The bees even followed me back home to Tennessee. I kid you not. The day after I returned home, my neighbors decided to get a hive for their back yard to harvest honey. I was now living right next to a hive. And every single day, since I returned from Costa Rica, a bee has visited me in some way or another. Just the other day, I was on the eleventh floor of the hospital near a window, talking to a friend, and a bee starting buzzing right beside my face, outside the building. My friend laughed out loud, knowing the bee situation, and asked, “can bees even survive this high? This is crazy!” But, at that point I was not surprised one bit.
The Blue: While in Costa Rica, I enjoyed the most amazing breakfasts each morning, surrounded by my new friends, with the freshest fruit I’ve ever tasted. I still miss those meals. One morning, my hilarious friend, Jamie, with the most contagious laughter you’ve ever heard asked me what my color scheme would be for the website. “I don’t know? My favorite color is blue. Maybe I’ll use that,” I responded while most likely eating a fresh mango or something just as delicious.
“Yes! What’s that southern blue on the porch ceilings? That’s what you should use.”
She was right. It was my favorite color. “Haint blue. That is perfect.”
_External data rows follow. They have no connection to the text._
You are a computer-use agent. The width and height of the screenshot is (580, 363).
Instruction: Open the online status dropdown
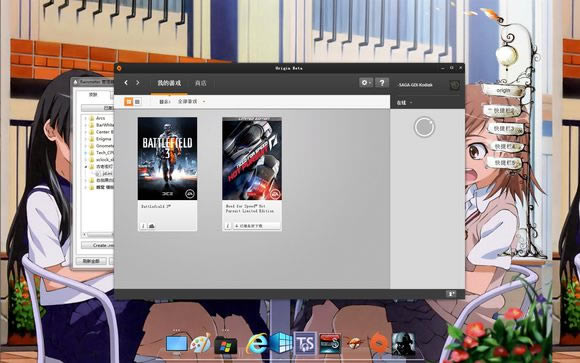(404, 103)
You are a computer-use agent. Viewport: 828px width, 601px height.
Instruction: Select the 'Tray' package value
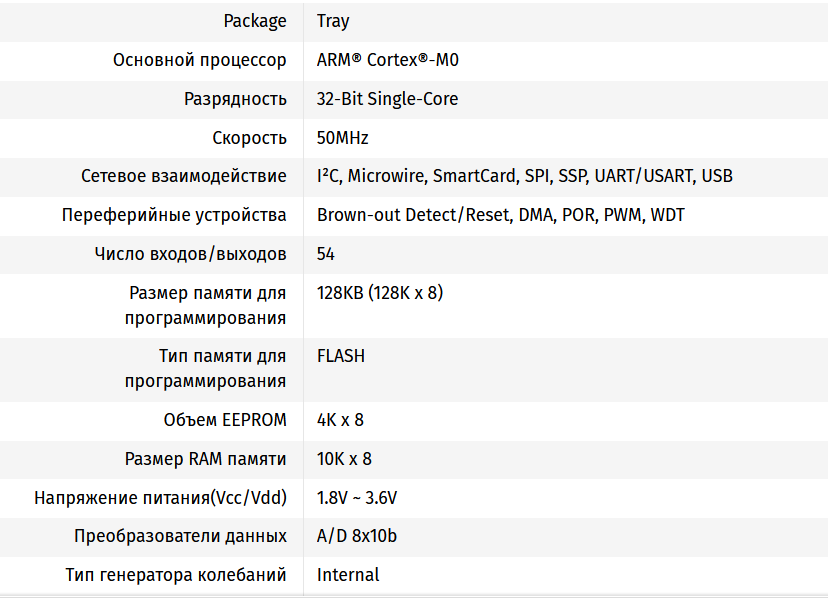point(333,21)
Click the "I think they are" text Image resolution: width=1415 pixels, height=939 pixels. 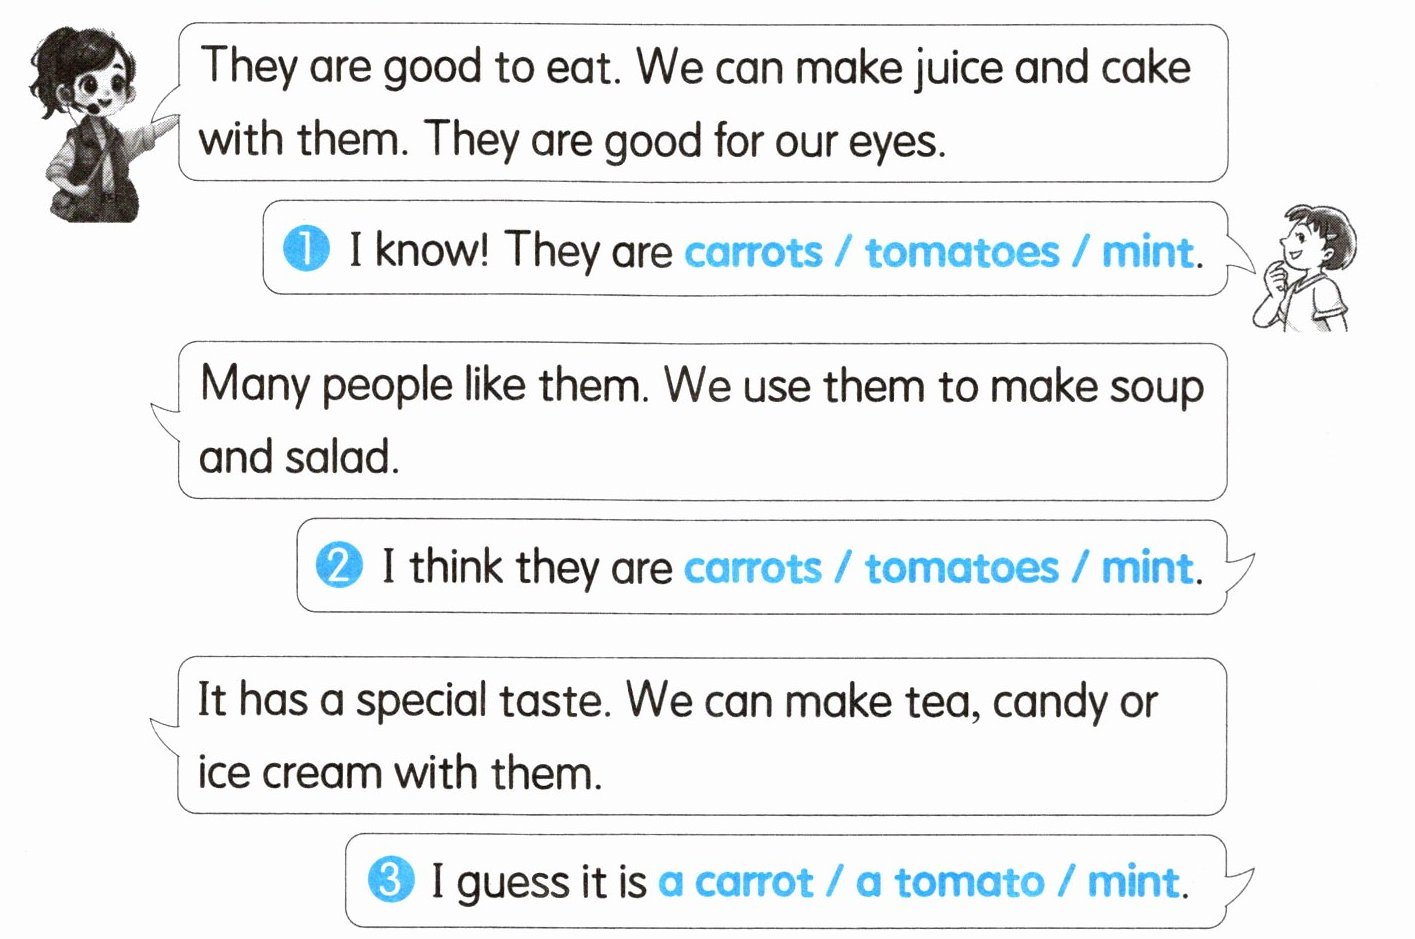point(526,567)
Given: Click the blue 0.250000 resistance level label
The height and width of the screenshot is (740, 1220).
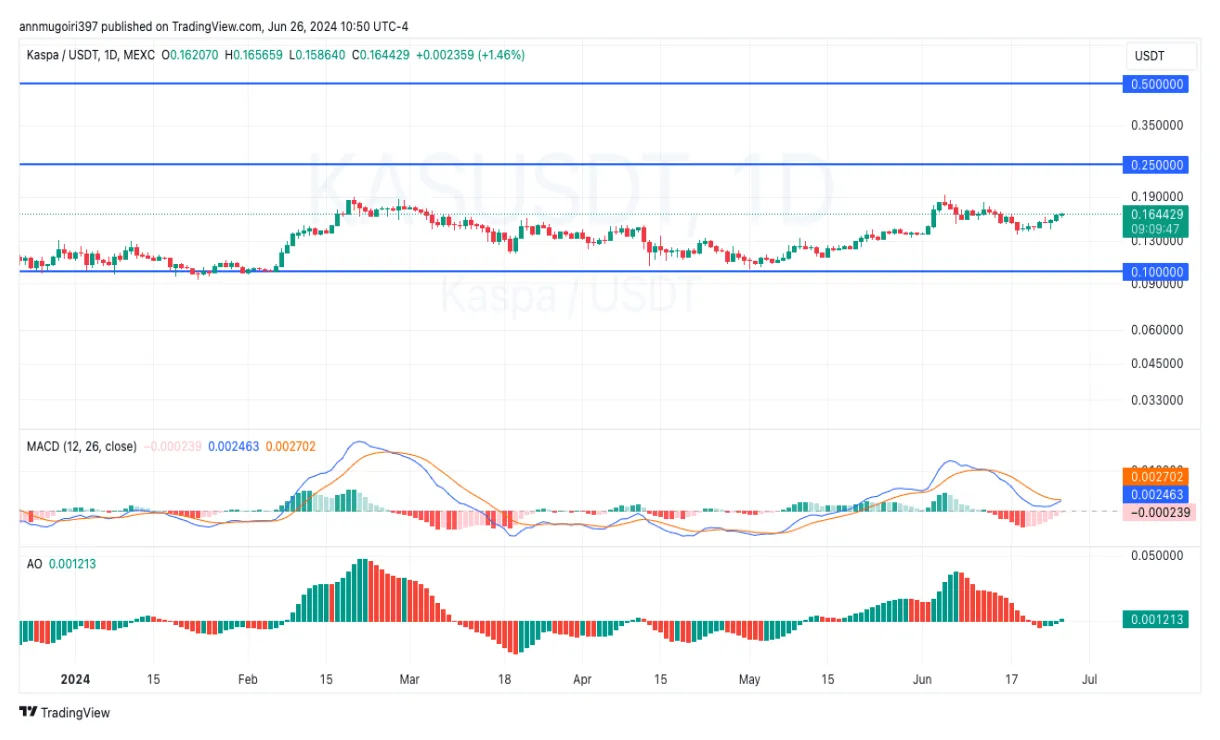Looking at the screenshot, I should tap(1155, 165).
I’ve always said my favorite color is blue, but not just any blue. It is the blue color of the sky on a clear day. And every good southern porch has a sky blue, or haint blue ceiling, most likely made of beadboard or something similar. By definition, haint blue is a collection of pale shades of blue- green, or specifically the color of the sky. My mother always told me it was to keep the dirt dobbers away- that flying insects like wasps or hornets would think it was the sky so they wouldn’t build nests on the porch. While that may be true, the actual history of the haint blue ceiling goes back to the Gullah Geechee. The Gullah Geechee were the enslaved people living in the low country of Florida, Georgia, and South Carolina, who bonded together to form a strong common culture and spiritual belief system. Their folklore explains that ghosts, spirits, or “haints” were not able to cross water. The color was actually meant to mimic water, and not sky, in an effort to keep evil spirits away.
Regardless of the reason for the ceiling color, the haint blue is so strongly associated and synonymous with the South and all that comes along with it, both good and bad. And any shade of the haint blue in my personal opinion is just lovely and beautiful.
So, when deciding what I wanted associated with my website and southern writing, I felt the strong pull of the haint blue shade and my newly found friend, the bee. Now, when I see a bee, which is honestly every day, I take it simply as a sign that I am on the right path- a path that aligns with who I am at the core. And, as luck would have it, my neighbor bees are making the most delicious honey I have honestly ever tasted.